Американец снова что-то нам кричит, а потом кошачьим шагом крадется к следующей вышке, под которой стоят, подняв руки, эсэсовцы.
Автоматные очереди раздавались до самого вечера. Американцы перестреляли всех эсэсовцев, взятых в плен. В течение трех дней их трупы не убирались.
Комендант американского гарнизона отметил в приказе, переведенном для нас на семь языков, что эсэсовцев расстреляли по его указанию во имя справедливости. Я понял эти слова как попытку коменданта успокоить свою и нашу совесть тем, что свершился акт правосудия, а не убийство.
Потом пришли крестьяне, их согнали из окрестных деревень и заставили хоронить трупы — и заключенных и эсэсовцев.
Я упросил коменданта, чтобы останки эсэсовца Готфрида Кунца разрешили похоронить под кустом жасмина. На металлической табличке я написал красным лаком: «Вот в том и злодеяния проклятье…» — и поставил ее на могиле.
Это было в мае. А в начале июня по ночам на кусте жасмина пели соловьи. И когда на поверочном плацу горели костры, сложенные из грязного, завшивевшего белья, сенников, подстилок и наших полосатых курток, а санитары-негры подбирали наших товарищей, умерших уже после освобождения, и хоронили их в братской могиле, а тифозных больных и дистрофиков увозили в бывший эсэсовский госпиталь за лагерем, я слушал, как поют соловьи. Один из американских корреспондентов, таскавшихся с кодаками за армией, записывал их пение на магнитофонную ленту. А когда я ему сказал, что под кустом жасмина лежит эсэсовец, величайший злодей, потерявший всю свою спесь с того момента, как погибли его жена и две дочки, журналист очень обрадовался и сказал, что напишет замечательный репортаж для своей газеты в Америке.
После тех событий прошли годы.
И сегодня, когда я слушаю щелканье соловья над могилой висельника, минувшие события предстают передо мной, и я смотрю на них, как смотрят старую киноленту на сером экране.
Я теперь удивляюсь многим вещам, так же как и вы удивляетесь.

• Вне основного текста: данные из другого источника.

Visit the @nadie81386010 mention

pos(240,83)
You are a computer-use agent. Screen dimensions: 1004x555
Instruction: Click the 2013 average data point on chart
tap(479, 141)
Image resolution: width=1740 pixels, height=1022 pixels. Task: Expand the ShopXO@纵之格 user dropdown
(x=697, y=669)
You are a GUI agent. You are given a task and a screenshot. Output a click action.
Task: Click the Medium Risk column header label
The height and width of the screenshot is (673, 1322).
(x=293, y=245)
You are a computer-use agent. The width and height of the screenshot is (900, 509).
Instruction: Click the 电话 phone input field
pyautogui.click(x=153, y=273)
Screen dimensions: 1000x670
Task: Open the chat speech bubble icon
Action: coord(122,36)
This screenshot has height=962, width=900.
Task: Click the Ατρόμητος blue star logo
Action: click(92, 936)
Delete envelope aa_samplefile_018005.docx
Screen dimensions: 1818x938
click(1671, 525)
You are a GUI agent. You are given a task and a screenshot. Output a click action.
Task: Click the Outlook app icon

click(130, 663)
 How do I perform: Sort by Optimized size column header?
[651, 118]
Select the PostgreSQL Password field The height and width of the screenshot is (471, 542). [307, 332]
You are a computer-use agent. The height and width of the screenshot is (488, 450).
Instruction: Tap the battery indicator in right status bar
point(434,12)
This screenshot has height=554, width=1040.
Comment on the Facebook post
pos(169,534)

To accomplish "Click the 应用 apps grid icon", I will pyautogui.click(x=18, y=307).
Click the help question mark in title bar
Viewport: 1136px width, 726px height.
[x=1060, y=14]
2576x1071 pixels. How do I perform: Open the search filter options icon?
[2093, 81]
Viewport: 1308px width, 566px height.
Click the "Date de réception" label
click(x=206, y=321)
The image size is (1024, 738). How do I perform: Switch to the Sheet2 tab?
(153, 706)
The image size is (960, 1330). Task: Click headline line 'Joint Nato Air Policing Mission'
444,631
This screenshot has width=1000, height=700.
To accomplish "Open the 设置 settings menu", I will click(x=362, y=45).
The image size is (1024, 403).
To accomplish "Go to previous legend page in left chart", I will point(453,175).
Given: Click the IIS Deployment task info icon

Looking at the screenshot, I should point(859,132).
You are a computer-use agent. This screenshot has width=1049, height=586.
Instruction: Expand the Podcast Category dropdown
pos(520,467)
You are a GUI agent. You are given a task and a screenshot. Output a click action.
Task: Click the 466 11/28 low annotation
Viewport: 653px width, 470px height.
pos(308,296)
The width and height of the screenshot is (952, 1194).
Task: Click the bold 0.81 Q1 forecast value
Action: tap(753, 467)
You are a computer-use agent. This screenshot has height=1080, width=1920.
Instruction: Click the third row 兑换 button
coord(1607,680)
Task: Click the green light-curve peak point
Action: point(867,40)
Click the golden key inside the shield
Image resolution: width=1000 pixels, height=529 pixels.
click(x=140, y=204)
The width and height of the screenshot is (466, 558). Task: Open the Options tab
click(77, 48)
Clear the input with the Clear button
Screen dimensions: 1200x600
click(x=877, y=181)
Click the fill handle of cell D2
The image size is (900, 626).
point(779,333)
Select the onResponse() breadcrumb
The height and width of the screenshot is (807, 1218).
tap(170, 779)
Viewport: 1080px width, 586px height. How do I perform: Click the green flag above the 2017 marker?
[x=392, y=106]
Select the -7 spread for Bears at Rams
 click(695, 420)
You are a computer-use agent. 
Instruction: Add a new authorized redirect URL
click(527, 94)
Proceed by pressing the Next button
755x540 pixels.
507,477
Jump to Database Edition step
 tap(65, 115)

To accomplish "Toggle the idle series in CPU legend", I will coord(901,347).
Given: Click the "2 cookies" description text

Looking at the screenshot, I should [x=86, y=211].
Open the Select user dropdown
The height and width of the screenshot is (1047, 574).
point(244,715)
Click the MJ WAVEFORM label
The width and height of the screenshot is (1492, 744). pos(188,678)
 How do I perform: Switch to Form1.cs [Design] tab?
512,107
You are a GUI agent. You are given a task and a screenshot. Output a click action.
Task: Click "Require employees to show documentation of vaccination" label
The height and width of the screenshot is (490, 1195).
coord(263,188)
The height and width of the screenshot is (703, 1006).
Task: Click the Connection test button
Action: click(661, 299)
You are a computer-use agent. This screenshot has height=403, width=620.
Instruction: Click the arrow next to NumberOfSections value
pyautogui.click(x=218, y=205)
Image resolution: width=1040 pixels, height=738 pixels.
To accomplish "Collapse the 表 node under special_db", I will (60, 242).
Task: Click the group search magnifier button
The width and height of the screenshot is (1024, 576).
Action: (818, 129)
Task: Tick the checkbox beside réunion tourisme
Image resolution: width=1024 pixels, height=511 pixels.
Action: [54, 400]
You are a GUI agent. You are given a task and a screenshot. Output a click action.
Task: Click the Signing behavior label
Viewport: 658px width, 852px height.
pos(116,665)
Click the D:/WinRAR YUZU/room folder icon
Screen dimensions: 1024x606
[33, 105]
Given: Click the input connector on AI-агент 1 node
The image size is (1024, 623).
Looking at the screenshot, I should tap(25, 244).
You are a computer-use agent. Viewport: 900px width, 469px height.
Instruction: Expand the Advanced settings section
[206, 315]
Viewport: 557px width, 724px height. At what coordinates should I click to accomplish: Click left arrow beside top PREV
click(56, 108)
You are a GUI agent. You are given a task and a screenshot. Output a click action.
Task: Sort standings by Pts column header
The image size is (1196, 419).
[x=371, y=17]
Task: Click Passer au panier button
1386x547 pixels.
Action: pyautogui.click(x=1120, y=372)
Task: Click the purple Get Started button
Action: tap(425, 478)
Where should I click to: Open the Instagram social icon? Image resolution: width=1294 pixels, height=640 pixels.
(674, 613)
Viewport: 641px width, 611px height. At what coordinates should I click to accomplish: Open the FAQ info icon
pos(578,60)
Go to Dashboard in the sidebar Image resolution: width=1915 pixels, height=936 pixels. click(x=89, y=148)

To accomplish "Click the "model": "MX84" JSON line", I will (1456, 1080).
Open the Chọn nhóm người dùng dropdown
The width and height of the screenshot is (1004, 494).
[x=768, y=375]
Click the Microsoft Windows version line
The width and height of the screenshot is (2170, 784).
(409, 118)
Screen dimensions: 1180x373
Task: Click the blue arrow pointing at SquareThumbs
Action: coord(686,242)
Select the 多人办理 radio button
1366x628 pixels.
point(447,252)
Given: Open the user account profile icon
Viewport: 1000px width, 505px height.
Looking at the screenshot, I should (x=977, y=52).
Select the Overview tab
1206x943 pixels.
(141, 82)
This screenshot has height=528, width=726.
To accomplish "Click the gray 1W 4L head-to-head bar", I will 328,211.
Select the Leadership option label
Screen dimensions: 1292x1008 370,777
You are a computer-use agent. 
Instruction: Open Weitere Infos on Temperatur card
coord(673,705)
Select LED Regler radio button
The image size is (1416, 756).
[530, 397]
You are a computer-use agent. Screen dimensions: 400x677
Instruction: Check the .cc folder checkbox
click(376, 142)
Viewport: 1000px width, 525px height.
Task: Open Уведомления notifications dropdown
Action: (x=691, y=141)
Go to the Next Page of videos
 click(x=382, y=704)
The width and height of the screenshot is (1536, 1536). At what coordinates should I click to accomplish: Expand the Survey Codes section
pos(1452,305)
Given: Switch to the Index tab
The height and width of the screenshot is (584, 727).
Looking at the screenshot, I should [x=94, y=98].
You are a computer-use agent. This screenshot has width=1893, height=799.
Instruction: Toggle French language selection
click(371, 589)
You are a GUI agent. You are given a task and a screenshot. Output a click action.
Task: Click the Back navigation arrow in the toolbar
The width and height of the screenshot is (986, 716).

И здесь я до сих пор еще удивляюсь. Например, я никак не могу понять, почему… Нет! С грехом пополам понимаю, почему этот страшный человек, это воплощение дьявола, избрал именно меня в свои поверенные и почему побоялся меня убить, чтобы получить трехдневный отпуск. Но я так и не понял, почему он дал мне часы. Да еще в тот самый день, когда вернулся из отпуска совершенно опустошенный, а потом сказал мне, что его жена и обе дочки лежат под развалинами собственного дома.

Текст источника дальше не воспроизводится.